■ **YOUR INSTRUCTIONS**:
Across all the records below, how many lines contain "calendar"? Respond with only the number.

-------- MATERIAL PROVIDED --------

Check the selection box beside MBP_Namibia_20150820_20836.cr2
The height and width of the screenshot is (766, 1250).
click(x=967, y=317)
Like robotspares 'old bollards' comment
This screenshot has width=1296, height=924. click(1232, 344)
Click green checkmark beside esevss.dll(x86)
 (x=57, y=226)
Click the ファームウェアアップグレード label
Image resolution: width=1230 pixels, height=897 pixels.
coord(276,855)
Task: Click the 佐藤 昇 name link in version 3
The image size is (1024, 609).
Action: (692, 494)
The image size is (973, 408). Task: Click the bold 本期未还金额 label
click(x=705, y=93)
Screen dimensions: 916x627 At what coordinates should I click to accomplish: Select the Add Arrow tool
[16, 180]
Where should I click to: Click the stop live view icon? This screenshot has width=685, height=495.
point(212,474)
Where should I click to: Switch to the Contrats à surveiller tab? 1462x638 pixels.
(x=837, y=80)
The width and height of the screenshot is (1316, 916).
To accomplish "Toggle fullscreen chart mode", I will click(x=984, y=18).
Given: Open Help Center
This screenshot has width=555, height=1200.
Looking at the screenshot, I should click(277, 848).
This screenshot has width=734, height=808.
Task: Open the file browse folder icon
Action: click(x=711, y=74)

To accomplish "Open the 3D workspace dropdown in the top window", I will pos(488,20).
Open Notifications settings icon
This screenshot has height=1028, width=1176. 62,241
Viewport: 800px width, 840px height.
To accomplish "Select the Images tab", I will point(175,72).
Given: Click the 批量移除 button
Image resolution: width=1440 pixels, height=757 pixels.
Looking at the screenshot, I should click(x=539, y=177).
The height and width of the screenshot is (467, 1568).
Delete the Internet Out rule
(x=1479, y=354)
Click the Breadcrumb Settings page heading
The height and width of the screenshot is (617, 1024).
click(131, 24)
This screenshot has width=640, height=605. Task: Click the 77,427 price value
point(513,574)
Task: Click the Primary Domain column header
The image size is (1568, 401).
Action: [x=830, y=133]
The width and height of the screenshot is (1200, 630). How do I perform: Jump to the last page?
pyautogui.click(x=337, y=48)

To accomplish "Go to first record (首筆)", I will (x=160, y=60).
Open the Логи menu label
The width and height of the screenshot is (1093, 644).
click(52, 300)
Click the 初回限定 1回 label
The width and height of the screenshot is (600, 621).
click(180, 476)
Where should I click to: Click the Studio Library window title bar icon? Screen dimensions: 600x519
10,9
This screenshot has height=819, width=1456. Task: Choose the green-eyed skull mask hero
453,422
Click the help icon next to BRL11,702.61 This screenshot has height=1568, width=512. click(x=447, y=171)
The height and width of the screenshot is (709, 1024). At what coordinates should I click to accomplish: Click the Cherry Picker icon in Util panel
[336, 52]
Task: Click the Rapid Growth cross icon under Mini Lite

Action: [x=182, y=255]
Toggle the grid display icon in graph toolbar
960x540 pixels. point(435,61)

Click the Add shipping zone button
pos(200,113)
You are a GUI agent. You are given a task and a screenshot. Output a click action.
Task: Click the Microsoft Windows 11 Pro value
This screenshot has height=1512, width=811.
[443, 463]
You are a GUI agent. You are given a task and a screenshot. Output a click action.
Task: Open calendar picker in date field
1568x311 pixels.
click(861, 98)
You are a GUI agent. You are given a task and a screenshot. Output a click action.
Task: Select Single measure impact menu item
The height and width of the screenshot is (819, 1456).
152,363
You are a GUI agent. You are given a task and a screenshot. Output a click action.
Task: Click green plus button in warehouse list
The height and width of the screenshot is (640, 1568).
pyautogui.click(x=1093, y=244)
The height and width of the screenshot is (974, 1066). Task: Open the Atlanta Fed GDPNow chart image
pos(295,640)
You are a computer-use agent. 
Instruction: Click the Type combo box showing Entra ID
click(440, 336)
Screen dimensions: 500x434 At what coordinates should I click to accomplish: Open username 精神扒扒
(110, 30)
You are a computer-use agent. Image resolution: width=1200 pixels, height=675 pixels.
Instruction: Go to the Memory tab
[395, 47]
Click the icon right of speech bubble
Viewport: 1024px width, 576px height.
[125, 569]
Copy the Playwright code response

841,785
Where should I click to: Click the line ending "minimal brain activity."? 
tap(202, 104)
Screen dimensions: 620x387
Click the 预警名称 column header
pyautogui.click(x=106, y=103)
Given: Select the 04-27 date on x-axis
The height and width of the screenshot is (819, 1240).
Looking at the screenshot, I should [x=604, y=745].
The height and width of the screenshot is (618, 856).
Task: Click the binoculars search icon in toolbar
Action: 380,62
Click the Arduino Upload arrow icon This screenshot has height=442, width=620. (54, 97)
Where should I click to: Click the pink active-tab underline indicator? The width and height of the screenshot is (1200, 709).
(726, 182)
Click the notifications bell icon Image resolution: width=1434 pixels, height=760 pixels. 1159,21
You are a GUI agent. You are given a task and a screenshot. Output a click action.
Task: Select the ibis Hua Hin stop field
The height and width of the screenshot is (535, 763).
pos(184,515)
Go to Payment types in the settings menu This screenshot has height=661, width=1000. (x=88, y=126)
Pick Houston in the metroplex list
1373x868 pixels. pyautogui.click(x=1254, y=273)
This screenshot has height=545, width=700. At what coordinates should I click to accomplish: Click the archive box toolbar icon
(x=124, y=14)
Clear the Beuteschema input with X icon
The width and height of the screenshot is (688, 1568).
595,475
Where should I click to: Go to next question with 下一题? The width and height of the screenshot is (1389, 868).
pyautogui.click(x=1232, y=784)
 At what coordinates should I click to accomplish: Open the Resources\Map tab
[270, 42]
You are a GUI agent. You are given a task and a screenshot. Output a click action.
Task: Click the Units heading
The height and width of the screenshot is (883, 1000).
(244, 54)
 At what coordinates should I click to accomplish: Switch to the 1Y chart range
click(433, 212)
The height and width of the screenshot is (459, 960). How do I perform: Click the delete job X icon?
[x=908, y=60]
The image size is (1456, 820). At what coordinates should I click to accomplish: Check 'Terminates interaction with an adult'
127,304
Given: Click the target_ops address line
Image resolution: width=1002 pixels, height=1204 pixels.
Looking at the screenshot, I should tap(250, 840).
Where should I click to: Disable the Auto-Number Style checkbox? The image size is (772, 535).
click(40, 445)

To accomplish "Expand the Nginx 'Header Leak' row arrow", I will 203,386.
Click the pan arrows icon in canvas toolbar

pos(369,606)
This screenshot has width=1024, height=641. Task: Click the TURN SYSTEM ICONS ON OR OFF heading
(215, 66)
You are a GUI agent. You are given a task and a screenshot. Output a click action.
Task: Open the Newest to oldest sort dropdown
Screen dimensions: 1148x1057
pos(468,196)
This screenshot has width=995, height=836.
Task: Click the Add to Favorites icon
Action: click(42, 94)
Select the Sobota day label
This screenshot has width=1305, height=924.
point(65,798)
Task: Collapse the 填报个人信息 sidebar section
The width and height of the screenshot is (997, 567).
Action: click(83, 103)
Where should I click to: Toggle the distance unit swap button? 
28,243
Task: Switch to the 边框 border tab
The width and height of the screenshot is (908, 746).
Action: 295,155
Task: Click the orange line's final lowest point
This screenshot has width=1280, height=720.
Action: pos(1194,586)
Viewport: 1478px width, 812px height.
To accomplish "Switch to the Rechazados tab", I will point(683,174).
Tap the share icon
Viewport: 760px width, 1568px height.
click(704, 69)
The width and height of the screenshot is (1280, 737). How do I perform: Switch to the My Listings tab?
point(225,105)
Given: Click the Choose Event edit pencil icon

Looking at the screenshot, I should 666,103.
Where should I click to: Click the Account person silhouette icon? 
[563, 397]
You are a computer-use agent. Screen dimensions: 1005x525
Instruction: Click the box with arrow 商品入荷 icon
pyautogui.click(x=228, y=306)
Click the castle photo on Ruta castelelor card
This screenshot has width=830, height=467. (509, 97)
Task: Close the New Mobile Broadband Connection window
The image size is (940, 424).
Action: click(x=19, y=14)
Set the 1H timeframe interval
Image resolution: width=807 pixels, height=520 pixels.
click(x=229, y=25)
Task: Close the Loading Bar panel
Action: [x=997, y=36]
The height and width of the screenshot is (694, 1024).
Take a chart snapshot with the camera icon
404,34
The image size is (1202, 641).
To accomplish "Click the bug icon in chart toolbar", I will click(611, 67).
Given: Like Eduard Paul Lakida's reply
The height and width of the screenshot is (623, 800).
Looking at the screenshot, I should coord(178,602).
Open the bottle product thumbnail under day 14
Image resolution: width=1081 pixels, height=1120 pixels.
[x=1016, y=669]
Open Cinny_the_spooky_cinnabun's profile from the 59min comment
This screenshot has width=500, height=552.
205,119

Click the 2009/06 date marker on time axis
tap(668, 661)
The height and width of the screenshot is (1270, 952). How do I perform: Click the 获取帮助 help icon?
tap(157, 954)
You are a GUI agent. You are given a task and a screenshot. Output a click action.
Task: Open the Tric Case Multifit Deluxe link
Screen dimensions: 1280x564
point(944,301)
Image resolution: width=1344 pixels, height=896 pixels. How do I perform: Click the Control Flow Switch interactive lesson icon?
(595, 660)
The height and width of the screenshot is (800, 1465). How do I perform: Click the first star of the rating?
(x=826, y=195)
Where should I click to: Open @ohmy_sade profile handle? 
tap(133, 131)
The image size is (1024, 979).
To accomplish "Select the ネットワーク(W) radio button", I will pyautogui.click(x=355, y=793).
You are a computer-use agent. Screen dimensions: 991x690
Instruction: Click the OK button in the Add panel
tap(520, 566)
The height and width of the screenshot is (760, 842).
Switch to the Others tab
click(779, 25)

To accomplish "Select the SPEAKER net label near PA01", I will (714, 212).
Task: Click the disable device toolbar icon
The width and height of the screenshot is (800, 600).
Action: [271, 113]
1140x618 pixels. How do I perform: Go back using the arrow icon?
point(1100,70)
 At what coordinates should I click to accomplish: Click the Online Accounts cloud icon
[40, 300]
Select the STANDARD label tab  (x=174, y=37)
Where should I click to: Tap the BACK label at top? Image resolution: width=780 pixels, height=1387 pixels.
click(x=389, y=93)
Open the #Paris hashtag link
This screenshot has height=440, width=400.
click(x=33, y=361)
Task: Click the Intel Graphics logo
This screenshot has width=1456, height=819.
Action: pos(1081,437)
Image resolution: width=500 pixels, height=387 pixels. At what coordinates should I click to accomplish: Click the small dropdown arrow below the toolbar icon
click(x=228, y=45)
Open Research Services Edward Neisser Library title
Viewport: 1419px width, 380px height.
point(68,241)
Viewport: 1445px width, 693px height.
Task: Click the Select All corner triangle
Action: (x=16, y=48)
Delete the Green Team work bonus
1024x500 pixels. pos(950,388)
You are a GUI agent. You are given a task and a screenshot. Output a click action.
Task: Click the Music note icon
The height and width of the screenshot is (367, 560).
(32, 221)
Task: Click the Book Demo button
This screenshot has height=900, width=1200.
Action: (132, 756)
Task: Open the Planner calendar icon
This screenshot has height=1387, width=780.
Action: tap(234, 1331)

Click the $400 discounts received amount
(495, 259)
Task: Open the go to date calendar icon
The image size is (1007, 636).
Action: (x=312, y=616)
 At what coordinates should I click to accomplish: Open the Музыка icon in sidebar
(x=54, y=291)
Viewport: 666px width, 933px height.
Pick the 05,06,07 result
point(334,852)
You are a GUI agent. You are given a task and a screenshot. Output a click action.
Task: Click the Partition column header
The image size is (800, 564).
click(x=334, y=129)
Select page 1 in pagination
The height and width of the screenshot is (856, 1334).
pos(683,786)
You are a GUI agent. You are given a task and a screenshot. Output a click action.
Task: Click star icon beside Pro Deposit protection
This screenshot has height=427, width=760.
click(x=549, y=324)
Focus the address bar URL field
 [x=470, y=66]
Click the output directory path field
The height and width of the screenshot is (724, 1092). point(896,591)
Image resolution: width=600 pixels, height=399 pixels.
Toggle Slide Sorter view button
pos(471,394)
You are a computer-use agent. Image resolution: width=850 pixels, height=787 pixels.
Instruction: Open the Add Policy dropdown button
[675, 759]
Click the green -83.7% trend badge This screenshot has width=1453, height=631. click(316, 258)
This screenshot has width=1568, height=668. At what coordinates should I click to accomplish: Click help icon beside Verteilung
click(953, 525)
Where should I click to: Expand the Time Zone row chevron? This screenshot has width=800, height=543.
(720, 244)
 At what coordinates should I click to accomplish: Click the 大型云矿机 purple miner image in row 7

--------

■ **RESULT BELOW**:
3